Large multi-national companies can also wield more political power and influence. Smithfield Foods, the largest pork company in the country—which is now owned by the Chinese company Shuanghui, the largest pork company in the world—has worked in several states to undermine or overturn long-standing laws that restrict corporate ownership of land and livestock. Those laws have historically protected open and competitive markets for livestock producers. In 2003, Smithfield sued to overturn Iowa’s corporate farming laws. Recently, Smithfield was also involved in a fight over Nebraska’s restrictions on corporate ownership of hogs.
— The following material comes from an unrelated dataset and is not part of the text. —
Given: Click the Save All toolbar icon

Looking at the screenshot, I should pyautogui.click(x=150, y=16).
The influence of corporate power can even be seen in seemingly innocuous organizations, such as “checkoff” programs—national promotion and marketing funds into which certain commodity and livestock farmers must pay. The National Pork Board, American Egg Board, and National Dairy Promotion & Research Board are just a few such groups. Although the checkoff tax program is supposed to support the interests of all farmers, control over most of the funds has been captured by institutions controlled by the largest agricultural corporations. The National Cattlemen’s Beef Association, for instance, has spent checkoff money lobbying against antitrust review of large meatpackers and campaigning against sustainable food advocates.
In recent years, neither the Obama Administration nor Congress has done much to address such consolidation in U.S. food and farming systems. In 2010, the Justice and Agriculture departments hosted a series of town hall meetings to hear farmers’ complaints about the collapse of competition in livestock markets. Farmers pushed especially hard for an update to certain regulations in the Packers and Stockyards Act that would protect farmers from retaliation by giant slaughterhouse corporations.
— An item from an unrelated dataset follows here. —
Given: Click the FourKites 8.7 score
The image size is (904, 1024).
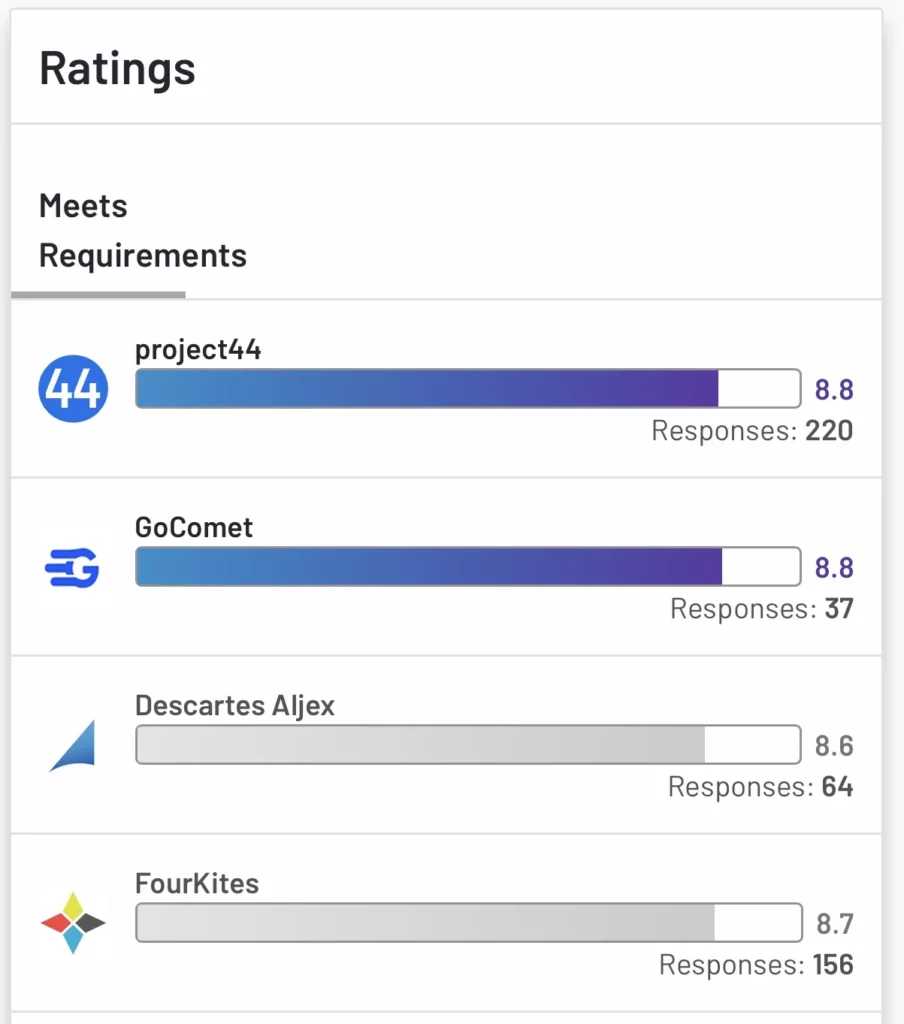Looking at the screenshot, I should point(835,923).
But little came from those hearings. And six years later, the rulemaking procedure has not been completed for those farmer protections. In fact, just days after the Administration issued their Executive Order on competition, the House Appropriations Committee voted in favor of a rider in the Agriculture Appropriations Bill to defund rulemaking for the Packers and Stockyards Act.
For the sake of producers, distributors, and consumers of food, changes need to be made. At New America’s Open Markets program at New America, we’ve recently undertaken a research project to document and investigate the particular effects of consolidation on the food system. Our new website, Food & Power, which launched this week, will provide original research and reporting on consolidation and economic power in the food system. It will help to explain how this concentration affects what we grow and eat, and how food gets to our plates.
Consolidation presents a threat to our domestic food system, both politically and economically. Questions about the effects of consolidation are usually limited to cost efficiencies and consumer harm. But there are many other ramifications of a highly consolidated food industry. As we look to the 2016 elections and a new administration, it’s time to consider how consolidation has come to shape our food economy, and what that means for anyone who grows, processes, distributes, or eats food.